GPT-4o took a different route. It’s an end-to-end audio understanding model, not an “audio-to-text” transcription pipeline. GPT-4o’s voice mode doesn’t convert audio to text and then feed it to a language model—it processes audio tokens natively as a primary input modality. This means it doesn’t have Whisper’s fragile cascaded structure of “transcribe text, then use previous text as context.” GPT-4o can distinguish silence from speech, and the Dynamic-SUPERB benchmark shows its ability to judge “does this audio contain human speech” far exceeds pipelined Whisper systems.

That said, GPT-4o isn’t fully immune. When I give it completely silent audio and ask for transcription, it occasionally produces vague fabrications—far less often than Whisper, and never in infinite loops. The underlying cause may be the same: any generative model, deprived of input signal, falls back to its training distribution.
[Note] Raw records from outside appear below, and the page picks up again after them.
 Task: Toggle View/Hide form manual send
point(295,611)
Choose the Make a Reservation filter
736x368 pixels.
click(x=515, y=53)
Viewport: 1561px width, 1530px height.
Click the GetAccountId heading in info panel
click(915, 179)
But GPT-4o’s alignment training imposes a stronger constraint of “say you don’t know when uncertain,” preventing it from indulging in the cascading repetition loops that Whisper allows itself.

What You Can Do Right Now

If Whisper is a dependency you can’t escape—and in many scenarios, it is, because it’s fast, open-source, and has a mature ecosystem—several tactics can dramatically reduce how often the repetition appears.

The first layer is preprocessing: VAD. Before sending audio to Whisper, use Silero VAD or webrtcvad to strip out silent segments and feed in only the speech portions. This approach has a high hit rate—most repetitions are triggered by prolonged silence, and removing the silence removes the trigger.
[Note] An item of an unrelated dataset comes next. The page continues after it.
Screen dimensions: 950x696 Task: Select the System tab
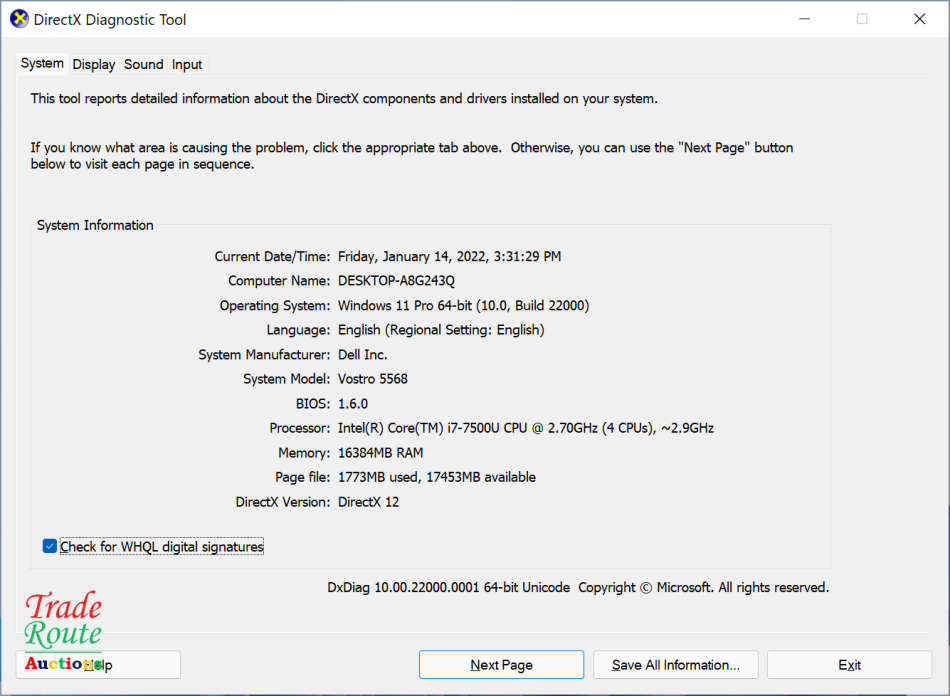click(42, 63)
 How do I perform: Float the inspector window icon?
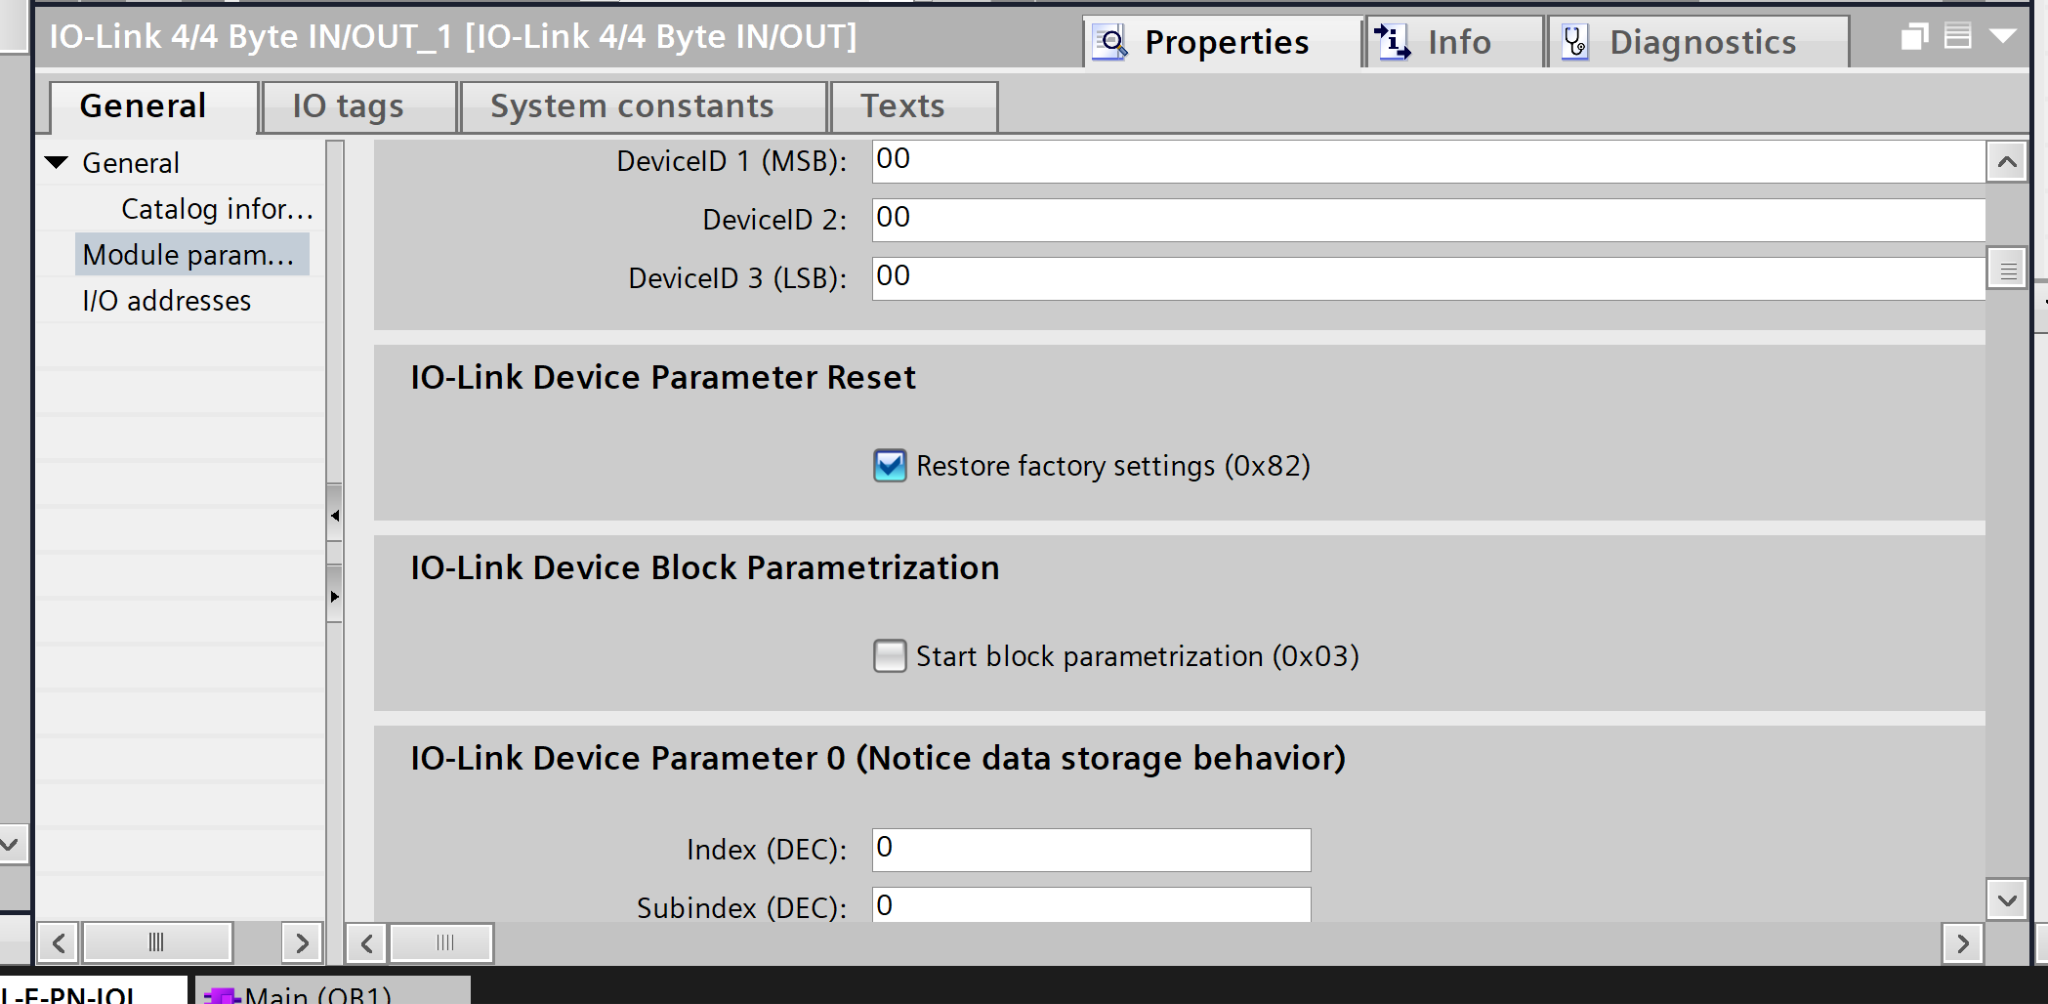point(1913,37)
The tradeoff is that VAD sensitivity may not match Whisper’s. Some segments contain speech but under heavy background noise or at very low volume, and VAD may classify them as silence and discard them. Whisper might have been able to transcribe those segments. With poor signal-to-noise ratios, the F1 threshold is hard to tune. The result is a tradeoff between “fewer repetitions” and “fewer missed words”—it’s an engineering parameter, not a one-size-fits-all setting.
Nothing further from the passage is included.